▸ **Excerpt to read**

------------------------------------

With over 350 games of coaching under his belt and an estimated 1,100 young men who have participated for his teams throughout a timespan of 34 years, former head coach of varsity football Mr. Steve Grady ’63 can claim dominion to one of the most distinguished and successful football programs in Loyola High School history.

Mr. Grady, who was born in Los Angeles’ Crenshaw District, arrived to Loyola High School in 1959 after graduating from Transfiguration School in Leimert Park.  Upon his arrival to Loyola, Mr. Grady commenced a multi-sport athletic career that included participation in basketball, baseball and football.

After playing all three sports as a freshman, Mr. Grady quickly developed a passion for football and earned a starting position on the 1960 varsity football team.  As a sophomore Mr. Grady played defensive back for the Cubs, whose record consisted of 5-3-1.  

Mr. Grady’s success on the football field continued throughout his junior and senior years.  As a junior, Mr. Grady played both wingback (offense) as well as middle linebacker (defense), the position for which he earned a spot on the 1961 All-League Team for the Catholic League.

According to Mr. Lewis Stueck, Loyola’s varsity football coach from 1958 to 1967, Mr. Grady’s athletic talents distinguished him from other players on the field. “He was a consummate athlete. He loved to play everything. I never compare players because when they come from different eras, it’s not a fair comparison, but for his time, Steve was obviously the most outstanding player in CIF…”

------------------------------------

▸ **Data shown**
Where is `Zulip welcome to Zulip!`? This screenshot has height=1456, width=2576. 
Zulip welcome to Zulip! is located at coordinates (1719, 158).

------------------------------------

▸ **Requirement A**
Rewrite the paragraph of the Steve Grady excerpt that begins "Mr. Grady, who was born" as a shorter paragraph, keeping its main facts.
▸ **Requirement B**
In the Steve Grady excerpt, what position did Mr. Grady play as a sophomore on the varsity football team?
▸ **Requirement C**
Resume the Steve Grady excerpt after its last sentence.
The listing has no role in this work.

▸ **Written response A**
Born in Los Angeles' Crenshaw District, Mr. Grady graduated from Transfiguration School in Leimert Park and came to Loyola High School in 1959, where he began playing basketball, baseball and football.

▸ **Written response B**
Defensive back.

▸ **Written response C**
Mr. Richard Deakers ’63 recalled Mr. Grady’s distinct athleticism on the field.  “Of course, when you are in the tailback or QB [quarterback]position, you take on a leadership role. His experience, ability and toughness was second to none on the team.  He not only was one of the toughest guys on the team but at 6 feet and about 195 [pounds]was also one of the biggest guys on the team,” Deakers said.  

Mr. Grady entered his final season as a Cub in the fall of 1962 as a wingback.  He ran for 2,097 yards and scored a total of 217 points in twelve games.

Additionally, Mr. Grady was the first-ranked player in the state in terms of total touchdowns with 45 during the 1962 season.

Mr. Grady recalled the prosperity of the 1962 season, saying, “In 1962 we had great success.  We went 12-0; we won the CIF Championship at the Coliseum against Anaheim [by a score of]14-3.  I was named CIF Player of the Year and State Player of the Year, and a lot of the guys on the team made All-CIF,” Grady said.  

Of the many accomplishments of the 1962 season, Mr. Grady remembered particularly his experience of winning the CIF Championship.

“For our senior year in the semifinals, we beat Glendale 7-0 in a real tough game, and then in the CIF championship game the following week we beat Anaheim 14-3, but to be in the locker room in the Coliseum, to run out of the tunnel at the Coliseum, to win a game at the Coliseum as a 17 and 18 year old kid—there is just nothing better,” Mr. Grady said.

Mr. Grady’s success did not deter his obligation to be a leader on the field, according to Stueck. “Steve was a very quiet type of leader. He was always on time, always worked hard, didn’t say very much, but his behavior and actions clearly were an influence on the great success of those teams,” Stueck said.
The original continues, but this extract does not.